In that one small scene, you can see it all. Three mutually incompatible religious narratives (Judaism, Christianity and Islam) and two mutually incompatible national narratives (the Israeli and the Palestinian) cohabit the same sacred and secular space, not larger than three square kilometres in size. Jerusalem has an undeserved reputation for being nitroglycerin – any random jolt causes it to explode. That’s nonsense. For the past 1,300 years, Jerusalem has been the counter-paradigm to a “clash of civilisations”. It isn’t “fuzzy-warm” or “touchy-feely”, and no “it’s-a-small-world-after-all” tunes waft in the air, but it works.

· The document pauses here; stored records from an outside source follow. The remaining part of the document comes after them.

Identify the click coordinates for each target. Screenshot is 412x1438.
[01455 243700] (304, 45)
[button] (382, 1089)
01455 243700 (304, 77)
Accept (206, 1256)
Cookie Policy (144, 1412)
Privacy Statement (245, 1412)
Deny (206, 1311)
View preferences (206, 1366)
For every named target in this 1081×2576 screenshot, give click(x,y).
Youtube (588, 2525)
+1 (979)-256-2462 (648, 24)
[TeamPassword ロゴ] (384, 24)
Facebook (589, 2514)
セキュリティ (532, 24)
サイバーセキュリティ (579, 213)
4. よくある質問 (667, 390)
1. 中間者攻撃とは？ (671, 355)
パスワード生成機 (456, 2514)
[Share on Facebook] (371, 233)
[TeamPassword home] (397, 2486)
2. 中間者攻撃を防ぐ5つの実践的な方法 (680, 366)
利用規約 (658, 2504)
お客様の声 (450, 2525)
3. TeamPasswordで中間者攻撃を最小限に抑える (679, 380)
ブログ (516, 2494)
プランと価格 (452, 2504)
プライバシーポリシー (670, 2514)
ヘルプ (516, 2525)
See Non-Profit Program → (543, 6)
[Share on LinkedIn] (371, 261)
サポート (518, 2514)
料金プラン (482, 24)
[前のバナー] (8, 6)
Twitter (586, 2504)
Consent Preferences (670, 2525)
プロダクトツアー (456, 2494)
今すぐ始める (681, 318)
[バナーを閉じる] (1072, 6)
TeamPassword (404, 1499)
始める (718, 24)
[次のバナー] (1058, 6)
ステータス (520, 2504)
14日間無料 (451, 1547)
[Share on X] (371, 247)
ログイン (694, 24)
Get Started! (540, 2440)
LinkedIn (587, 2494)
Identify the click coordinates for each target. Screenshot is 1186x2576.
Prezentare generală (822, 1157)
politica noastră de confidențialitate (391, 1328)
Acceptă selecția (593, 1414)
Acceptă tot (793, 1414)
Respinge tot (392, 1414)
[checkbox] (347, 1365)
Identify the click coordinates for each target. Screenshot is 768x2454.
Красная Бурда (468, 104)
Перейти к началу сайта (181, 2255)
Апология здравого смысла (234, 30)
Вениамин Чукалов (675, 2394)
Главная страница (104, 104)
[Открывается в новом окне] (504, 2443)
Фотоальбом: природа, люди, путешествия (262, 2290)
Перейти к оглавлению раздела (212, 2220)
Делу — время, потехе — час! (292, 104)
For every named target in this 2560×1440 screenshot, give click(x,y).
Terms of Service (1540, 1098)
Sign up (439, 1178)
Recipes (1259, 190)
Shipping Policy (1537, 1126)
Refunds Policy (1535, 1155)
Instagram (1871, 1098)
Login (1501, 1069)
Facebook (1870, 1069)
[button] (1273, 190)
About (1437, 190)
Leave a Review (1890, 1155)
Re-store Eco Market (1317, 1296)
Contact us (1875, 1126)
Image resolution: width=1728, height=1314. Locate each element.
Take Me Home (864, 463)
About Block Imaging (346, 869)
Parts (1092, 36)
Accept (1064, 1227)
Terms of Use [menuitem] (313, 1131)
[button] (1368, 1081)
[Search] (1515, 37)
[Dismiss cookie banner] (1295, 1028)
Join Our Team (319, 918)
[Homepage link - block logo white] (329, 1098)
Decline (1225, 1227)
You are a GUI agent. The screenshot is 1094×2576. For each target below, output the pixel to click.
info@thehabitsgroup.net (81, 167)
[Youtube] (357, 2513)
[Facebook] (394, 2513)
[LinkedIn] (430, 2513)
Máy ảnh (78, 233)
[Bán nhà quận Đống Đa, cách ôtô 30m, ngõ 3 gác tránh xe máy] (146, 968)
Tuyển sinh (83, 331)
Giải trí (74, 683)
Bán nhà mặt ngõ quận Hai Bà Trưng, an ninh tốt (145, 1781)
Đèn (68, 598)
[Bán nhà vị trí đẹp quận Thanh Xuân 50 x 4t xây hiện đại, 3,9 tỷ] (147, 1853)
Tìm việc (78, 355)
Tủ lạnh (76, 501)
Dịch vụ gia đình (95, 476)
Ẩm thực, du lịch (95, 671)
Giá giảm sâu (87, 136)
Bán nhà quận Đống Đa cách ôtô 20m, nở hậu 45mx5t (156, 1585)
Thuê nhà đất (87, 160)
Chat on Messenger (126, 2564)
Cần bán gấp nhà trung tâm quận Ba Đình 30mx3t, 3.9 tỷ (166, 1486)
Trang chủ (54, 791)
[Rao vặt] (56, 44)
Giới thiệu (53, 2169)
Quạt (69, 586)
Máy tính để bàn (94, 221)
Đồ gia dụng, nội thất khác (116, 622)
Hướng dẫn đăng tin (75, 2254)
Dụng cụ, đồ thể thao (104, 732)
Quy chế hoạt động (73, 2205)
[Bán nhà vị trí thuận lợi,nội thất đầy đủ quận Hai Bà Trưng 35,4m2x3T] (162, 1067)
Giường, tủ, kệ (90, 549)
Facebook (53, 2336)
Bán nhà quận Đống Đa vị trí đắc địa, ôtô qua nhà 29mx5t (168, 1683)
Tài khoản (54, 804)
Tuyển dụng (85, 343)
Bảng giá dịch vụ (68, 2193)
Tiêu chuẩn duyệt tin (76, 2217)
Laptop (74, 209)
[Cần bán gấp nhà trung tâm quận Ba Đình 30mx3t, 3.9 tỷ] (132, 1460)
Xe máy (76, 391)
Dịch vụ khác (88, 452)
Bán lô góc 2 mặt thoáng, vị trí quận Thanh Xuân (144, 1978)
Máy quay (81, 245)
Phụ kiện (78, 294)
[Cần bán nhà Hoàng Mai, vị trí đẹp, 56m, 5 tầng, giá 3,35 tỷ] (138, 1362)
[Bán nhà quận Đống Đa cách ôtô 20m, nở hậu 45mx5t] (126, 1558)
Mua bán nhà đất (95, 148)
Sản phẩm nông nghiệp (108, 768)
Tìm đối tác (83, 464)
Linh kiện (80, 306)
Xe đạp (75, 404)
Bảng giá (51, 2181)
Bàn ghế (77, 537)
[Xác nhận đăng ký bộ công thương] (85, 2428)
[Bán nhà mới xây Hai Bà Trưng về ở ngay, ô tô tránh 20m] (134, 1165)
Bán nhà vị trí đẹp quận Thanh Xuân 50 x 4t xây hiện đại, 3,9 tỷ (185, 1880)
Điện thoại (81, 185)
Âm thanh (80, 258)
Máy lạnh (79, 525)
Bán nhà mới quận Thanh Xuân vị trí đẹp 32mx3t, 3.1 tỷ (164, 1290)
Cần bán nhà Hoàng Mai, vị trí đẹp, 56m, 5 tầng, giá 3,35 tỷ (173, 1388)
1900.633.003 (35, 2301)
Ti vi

That’s the good news. Here’s the bad news. Jerusalem’s Old City is also the playground for Muslim, Christian and Jewish exclusionary fundamentalists who seek, respectively: jihad, armageddon and wars of Mitzvah. Jerusalem may not be nitroglycerin, but if handled poorly, i.e., by allowing the radical fundamentalists to romp freely, it becomes a small atomic device.

The crucible

The forthcoming Annapolis meeting – at a date yet to be confirmed (possibly 26 November 2007) – is not merely an attempt to substantively address the core issues of the Israeli-Palestinian conflict. It is also (and perhaps foremost) an attempt to realign the forces of moderation in the middle east into a powerful, albeit uneasy, coalition that will not only combat but provide a positive option in face of an ascending radical Islam. As such, Jerusalem will not only be a prominent item on the Annapolis agenda. It will also be the physical embodiment of Annapolis’s goals – a non-violent interface between Islam, the Arab world and the west; or alternatively, an embodiment of Annapolis’s worst dreams – the place where the tectonic plates of Islam and the west crush and grind one another, with all that ensues.

For decades, Jerusalem has been peddled as the “most difficult to solve” and left to some undetermined future date. No longer: Jerusalem’s time has come. Regardless of how counterintuitive this may sound, seriously addressing the final-status issues relating to Jerusalem is one of the easier ways of generating high dividends at a reasonable cost.